Health care, like the need to insure against unforeseen calamities like unemployment and disability, is a social good. You don’t know when you’re going to get sick. And once you get sick, you may stay that way for a long time. As Brookings economist Henry Aaron pointed out in Monday’s Los Angeles Times, people who spend over $4,000 a year for health care – i.e., the really sick – account for 80 percent of the nation’s $2 trillion health care tab. Is there any way individual health savings accounts can pay for that? Only social insurance can pick up the tab.

We’re approaching a teachable moment in health care. The business community is deeply split, with those paying the tab willing to take on those who collect it and profit from it.
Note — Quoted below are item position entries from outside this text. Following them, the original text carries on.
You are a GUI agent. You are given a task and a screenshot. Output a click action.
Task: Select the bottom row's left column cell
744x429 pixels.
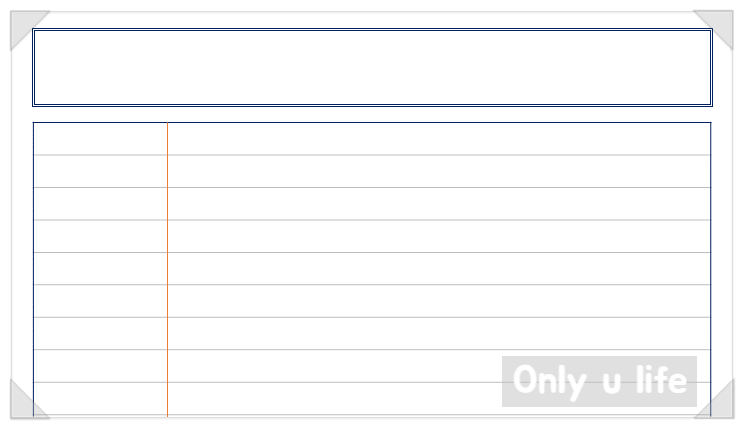coord(100,399)
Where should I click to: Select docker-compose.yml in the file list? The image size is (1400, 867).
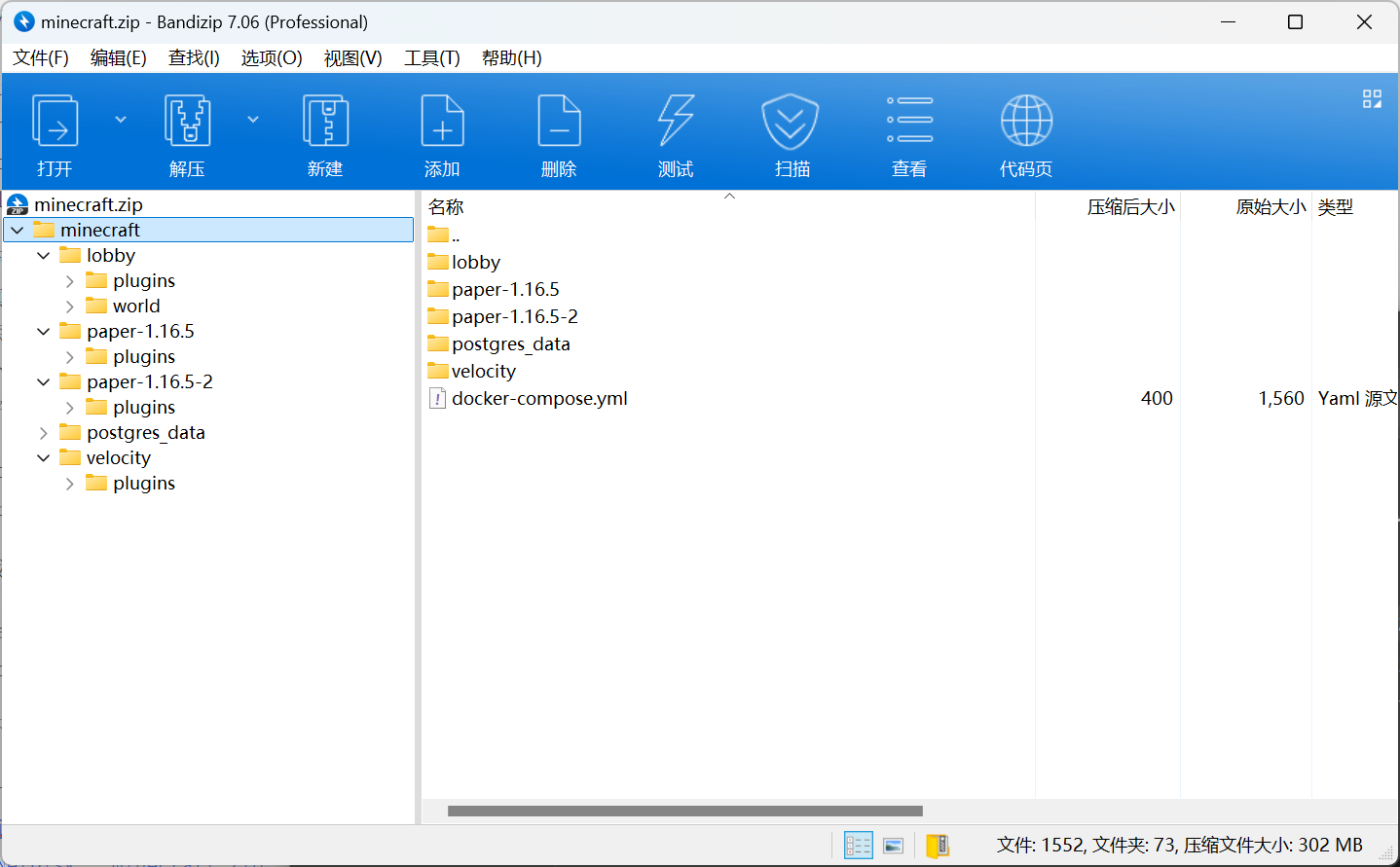pyautogui.click(x=539, y=399)
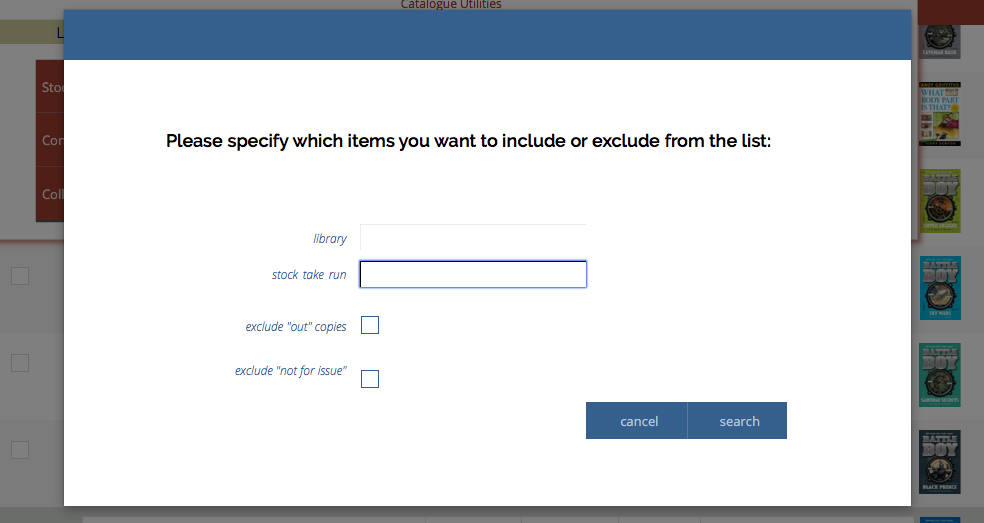This screenshot has width=984, height=523.
Task: Check the first row checkbox behind dialog
Action: pos(20,277)
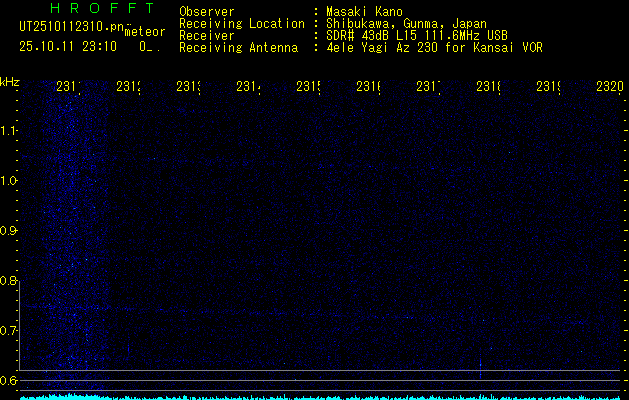
Task: Select the 0.8 kHz frequency tick
Action: point(9,281)
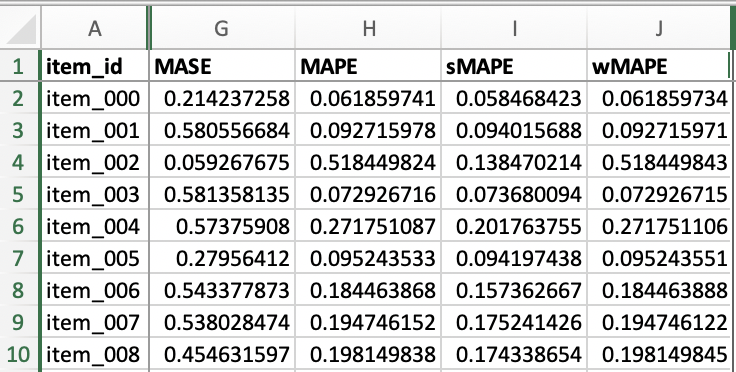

There’s much more to be said on how to make a national health insurance plan affordable for the American people as a whole. But that discussion will come later, after it has assumed its proper place on the national agenda. Tonight, President Bush will kick off his misguided campaign for individual health care savings accounts. If the past is prologue, he will begin the process of teaching Americans that a single payer, national health insurance plan is the only way to go.

Posted by gooznews at January 30, 2006 10:54 PM
Comments

I agree with you Merrill, except that expanding Medicare, in its current form, would bankrupt the country. The problem with health care economics is that demand is driven more by supply and suppliers than by patients/consumers. Medicare is essentially a fee for service plan, which reimburses somewhat less generously than most private plans, but which nonetheless pays doctors and hospitals for what they do, not how well they care for patients. That's like paying car makers for how many handles they put on the car, not for how well the car runs. Or paying contractors for building houses by the square foot without bothering to check whether or not the electricity works or the roofs keep out the rain.

The new pay for performance initiative at Medicare only begins to redress this fundamental problem in the system, but I dont' beleive we can tinker with fee schedules and expect to see a radical change in the way health care works. We might see some improvements in quality, but we aren't going to see any reduction in cost.

I think the only way to enforce some form of cost control on the system is to scrap fee for service and copy the VA, Kaiser, and other capitated, salaried group practice plans. Yes, HMOs, the dreaded word. But not in the form they took in the 90s, when HMOs weren't really health maintenance organizations, but profit maintenance organizations.

Posted by: Shannon Brownlee at January 31, 2006 10:13 AM

Medicare for all is a slogan, not the program. Medicare needs to be reformed as I mentioned at the end of today's column. But how to do that is a big subject. You've outlined some potential models. Clearly figuring out the best way to eliminate wasteful spending must rank right at the top of any reform agenda that intends to succeed.